The vegetation is lush and extends as far as the eye can see, with more shades of green than it is possible to name. This is how it is at Quinta de São Francisco, a haven of biodiversity, a stone’s throw away from Aveiro.
Among the autochthonous plants and those from all four corners of the world, there are more than 400 species of flora that make Quinta de São Francisco a unique natural setting in Portugal. The secret of such an extensive botanical collection is the result of the geography and climate of the place where this Quinta, or estate, is located and of the passion of its founder, Jaime de Magalhães Lima (1859-1936), a thinker, poet, and essayist, who wanted to surround himself with what fascinated him the most – nature.
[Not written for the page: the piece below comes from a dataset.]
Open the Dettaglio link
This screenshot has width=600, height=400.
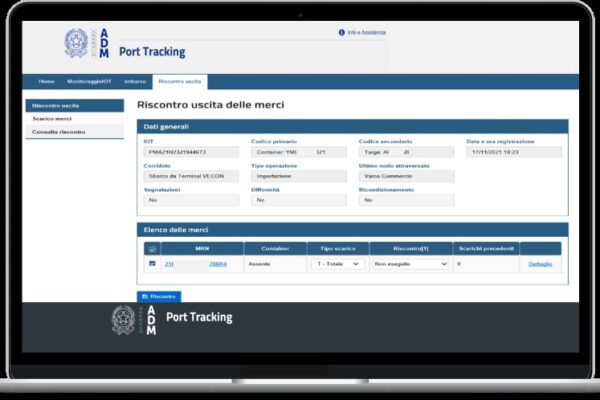coord(539,264)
Just 10 minutes from the centre of Aveiro, south of the village of Eixo, Quinta de São Francisco is located in a sheltered valley, roughly 30 metres above sea level, known locally as Vale de Soão, on account of the stream that runs through it, a tributary of the Vouga River. Added to these features is the fact that it is located in an area of transition between the Temperate and Mediterranean macrobioclimates, which allows for the good adaptation of the typical flora of both regions and even of species from tropical and boreal zones.
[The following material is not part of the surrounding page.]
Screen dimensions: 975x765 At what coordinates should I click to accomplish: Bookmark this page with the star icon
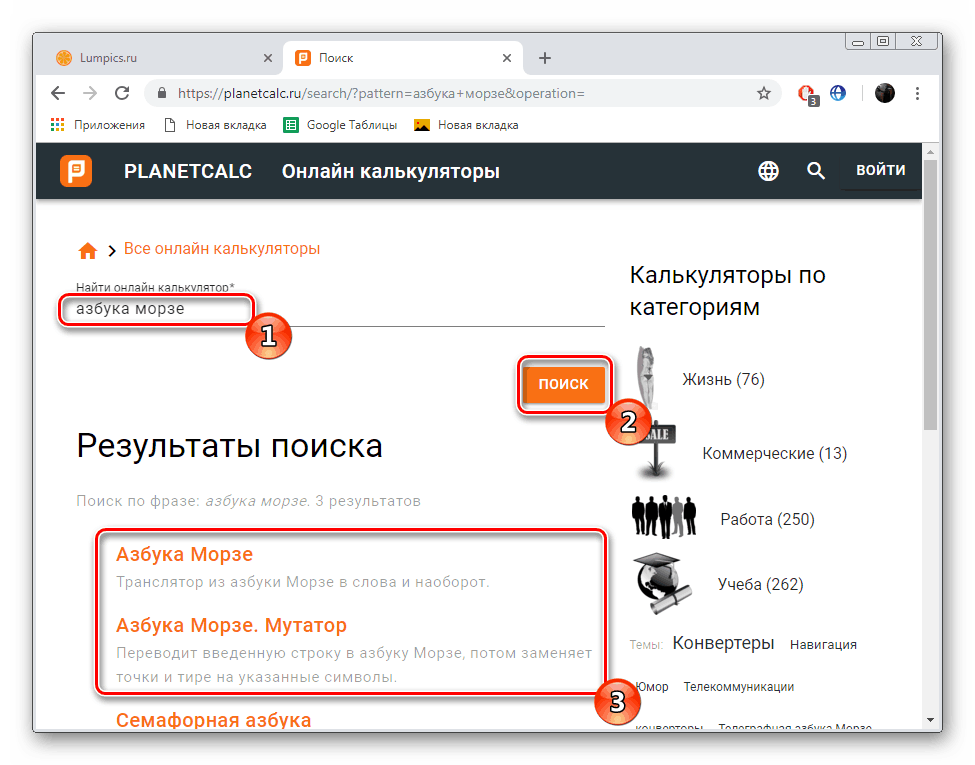click(x=764, y=93)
In taking advantage of these peculiar conditions, Jaime de Magalhães Lima took care of the species that naturally grew there and, at the beginning of the 20th century, he added hundreds of specimens from far away, which he wanted to study and observe.
Among the trees and shrubs, there are numerous autochthonous species, with centenary specimens of Common oak (Quercus robur) and other species of this botanical genus, such as cork oaks (Quercus suber), or Lusitanian oak (Quercus lusitanica). Among dozens of others, maritime pines (Pinus pinaster), willows (Salix spp.), alders (Alnus glutinosa ), ash trees (Fraxinus angustifolia), elms (Ulmus minor), elderberries (Sambucus nigra), bay trees (Laurus nobilis), strawberry trees (Arbutus unedo), and Ruscus aculeatus, the latter known as “butcher’s-broom”.
The great diversity of flora, the presence of abundant water (in addition to running water, there is a lake and several ponds), the abundance of fungi that enrich the soil (about 50 species of mushrooms have been identified) are elements that come together across dozens of habitats: an invitation to the most diverse range of animals, from birds to mammals.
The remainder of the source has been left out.